How a Dutch neighborhood pioneered an innovation now sweeping the globe
TRAFFIC CALMING HAS SWEPT THE WORLD over the past 20 years. It’s based on the rather simple idea that cars and trucks don’t have exclusive ownership of our streets. Streets are shared public space also belonging to people on foot and bicycles, in baby strollers and wheelchairs. Reminding motorists of this fact, traffic calming uses design features such as narrowing roads or elevating crosswalks to slow traffic and assert pedestrian’s right to cross the street.
This idea has altered the literal landscape of urban life in the Netherlands, Scandinavia, Germany and Australia as people move about their cities with more ease and pleasure—and it’s now taking off in other parts of the world.
THE ORIGINS OF THIS INGENIOUS IDEA CAN BE TRACED TO DELFT, NETHERLANDS, where residents of one neighborhood were fed up with cars racing along their streets, endangering children, pets and peace of mind. One evening they decided to do something about it by dragging old couches, planters and other objects out into the roadway and positioning them in such a way that cars could pass but would have to slow down.

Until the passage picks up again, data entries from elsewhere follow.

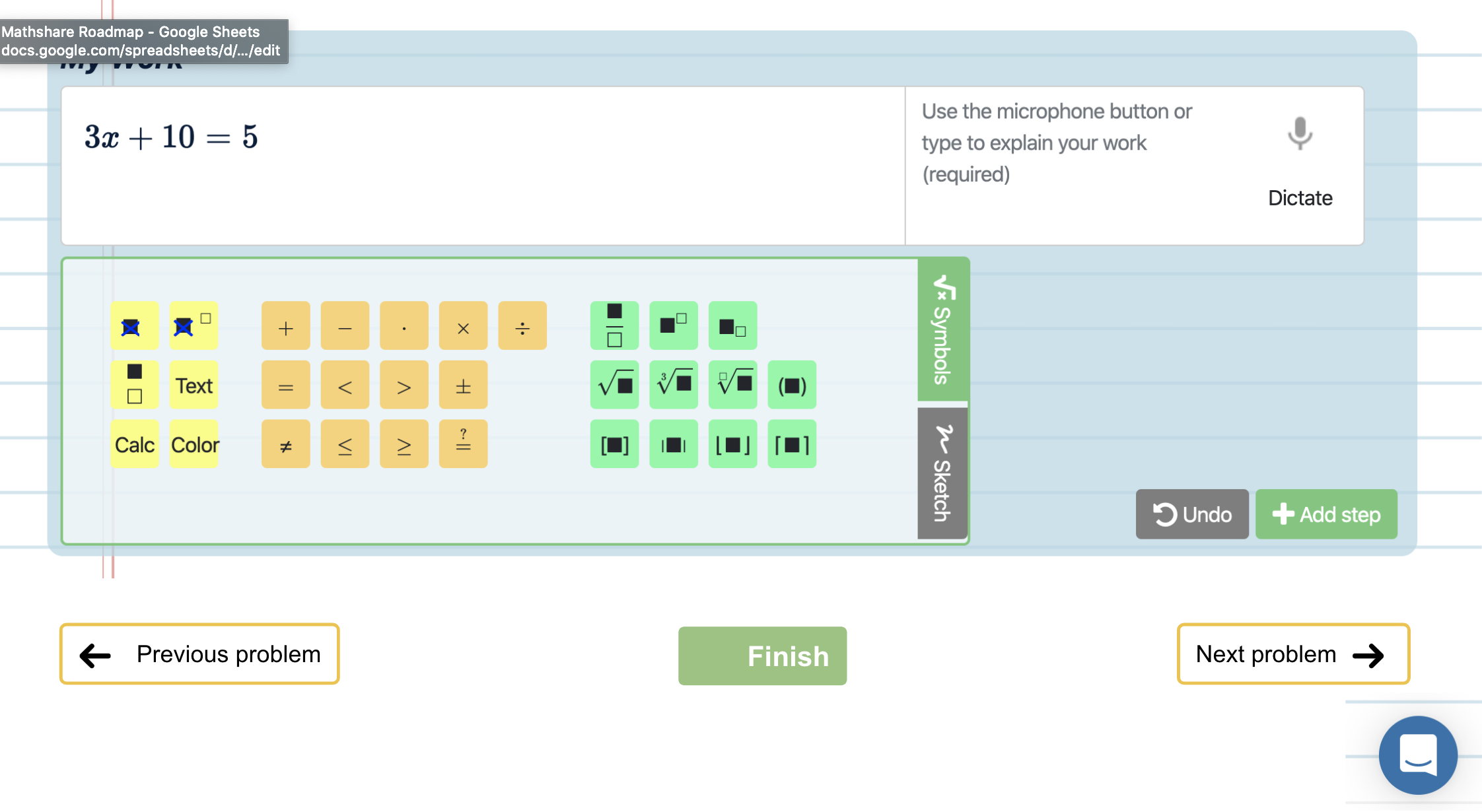1482x812 pixels.
Task: Open the Color picker
Action: pos(194,444)
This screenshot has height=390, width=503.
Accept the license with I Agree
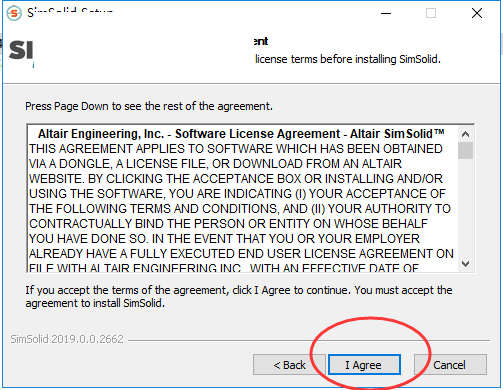click(364, 365)
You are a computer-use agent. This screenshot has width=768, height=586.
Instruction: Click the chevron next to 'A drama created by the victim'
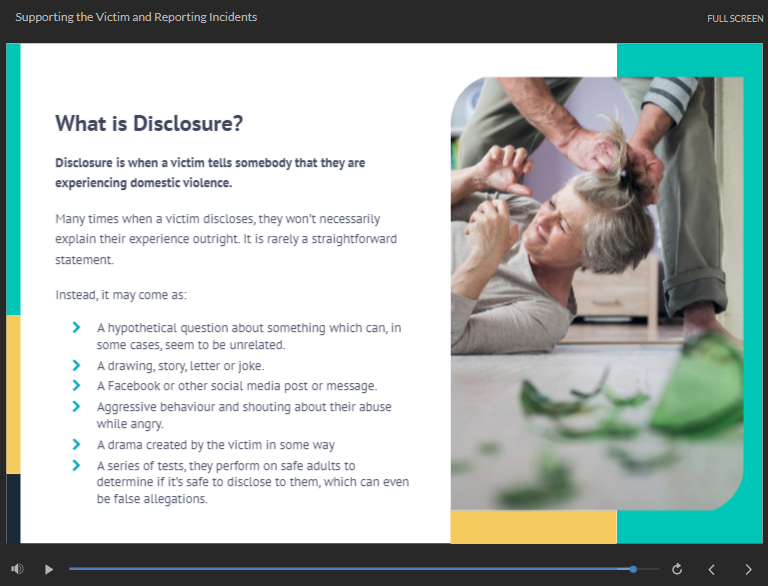point(76,444)

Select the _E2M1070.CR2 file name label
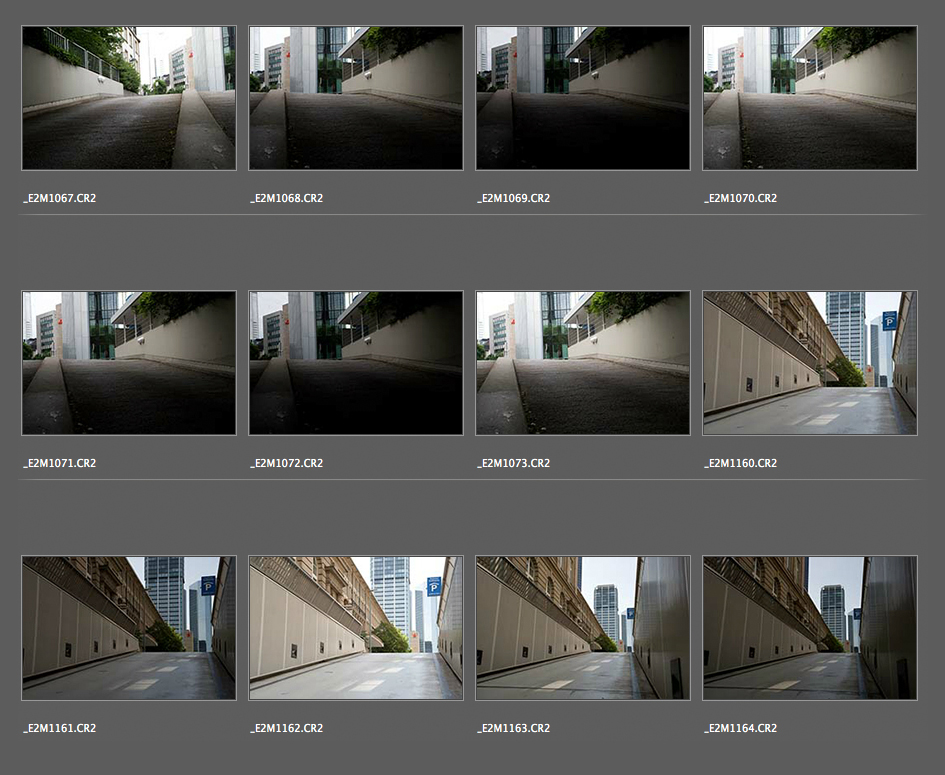pyautogui.click(x=741, y=198)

Police soon arrived on the scene and had to admit that this project, although clearly illegal, was a really good idea. Soon, the city itself was installing similar measures called woonerfs (Dutch for “living yards”) on streets plagued by unruly motorists.
One can only imagine the response of city officials if these neighbors had meekly come to city hall to propose the idea of partially blocking the streets; they would have been hooted right out of the building. But by taking direct action, they saved their neighborhood and changed the face of cities around the world.